Tratto da una storia vera. La piccola Helen Keller è una disabile cieca e sordo-muta con notevoli difficoltà nella comunicazione, soggetta a esplosioni di collera e aggressività. La sua famiglia non è in grado di educarla in maniera adeguata, così si rivolgono ad un’istitutrice, Anne Sullivan, che in passato era stata anche lei cieca. Anne si rivela una persona di grande tenacia, piuttosto testarda nel non voler cedere alle pressioni di Helen, nel volerla educare per farne una persona migliore, pur di fronte ad una grave disabilità. La sua è una battaglia estremamente difficoltosa, in cui si ostina a voler far passare la bambina “dallo stato animale a quello umano, e a fare di lei sua figlia, nel senso più profondo della parola” (Morandini). La scena finale in cui, vicino ad una fontana, Helen pronuncia la parola “acqua”, è rimasta giustamente famosa. “Il suo vero tema non è l’handicap fisico e nemmeno l’insegnamento o la comunicazione, ma il principio stesso della vita e della liberazione: il modo con cui le energie vitali, se abbastanza tenaci, possono vincere barriere od ostacoli” (sempre dal Morandini).

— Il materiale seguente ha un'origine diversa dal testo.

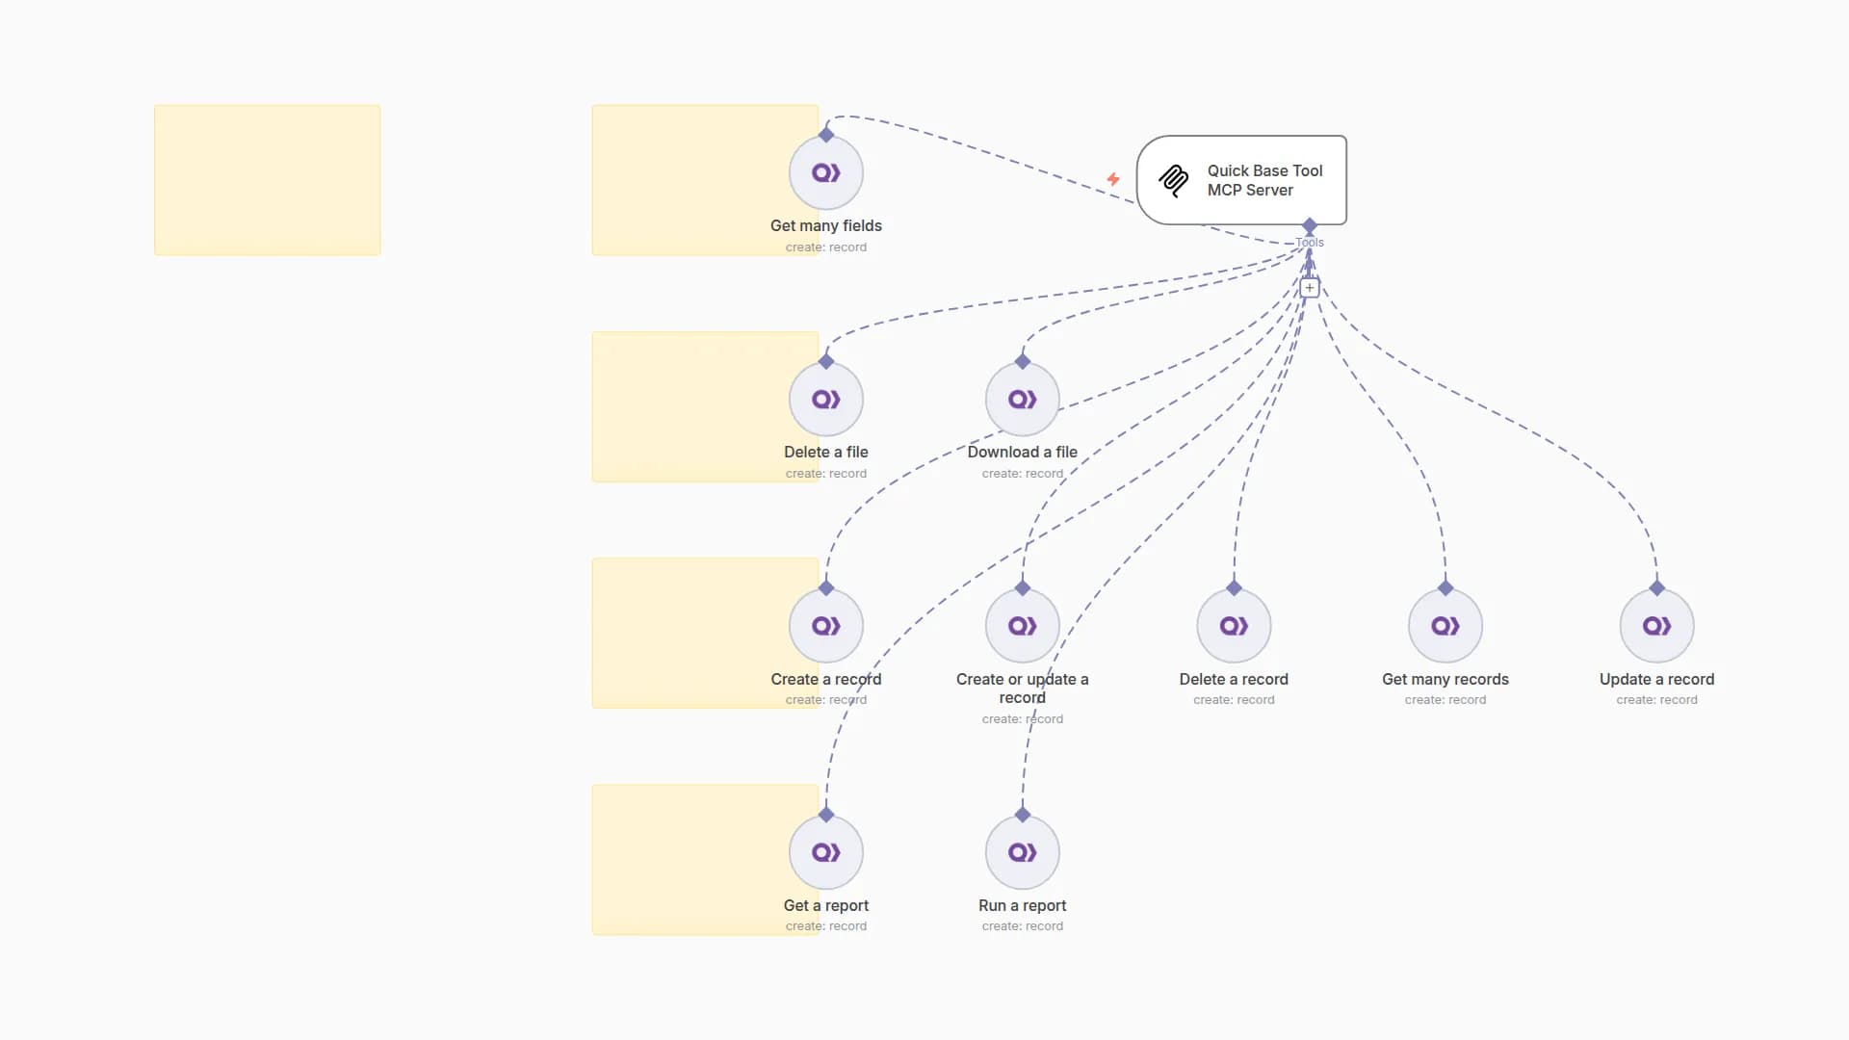
Task: Click the diamond connector atop Run a report
Action: tap(1022, 815)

Chiudo con il film di John Waters, che può apparire una scelta piuttosto eccentrica rispetto ai film precedenti. Nella Baltimora del 1962, la grassa Tracy sogna di diventare la star di un programma musicale, il Corny Collins Show, e deve scontrarsi con la protagonista dello show, la più attraente ma perfida Amber Von Tussle. La loro rivalità viene a rappresentare lo scontro fra un'America puritana e reazionaria, nonchè segregazionista verso i neri, e un'America più tollerante e aperta all'integrazione delle minoranze. Dunque un film che, al di là di una satira più leggera ma ugualmente graffiante di alcuni aspetti del costume anni'60, contiene anche una presa di posizione politica e un impegno sociale molto netti e sicuramente inediti per il regista. Nella vittoria finale di Tracy e del volto più liberal dell’America anni Sessanta ho visto un trionfo dell’ottimismo della volontà da parte di Waters, che ha confezionato, comunque, un prodotto assai più « mainstream » dei precedenti, coloratissimo e condotto da musiche trascinanti.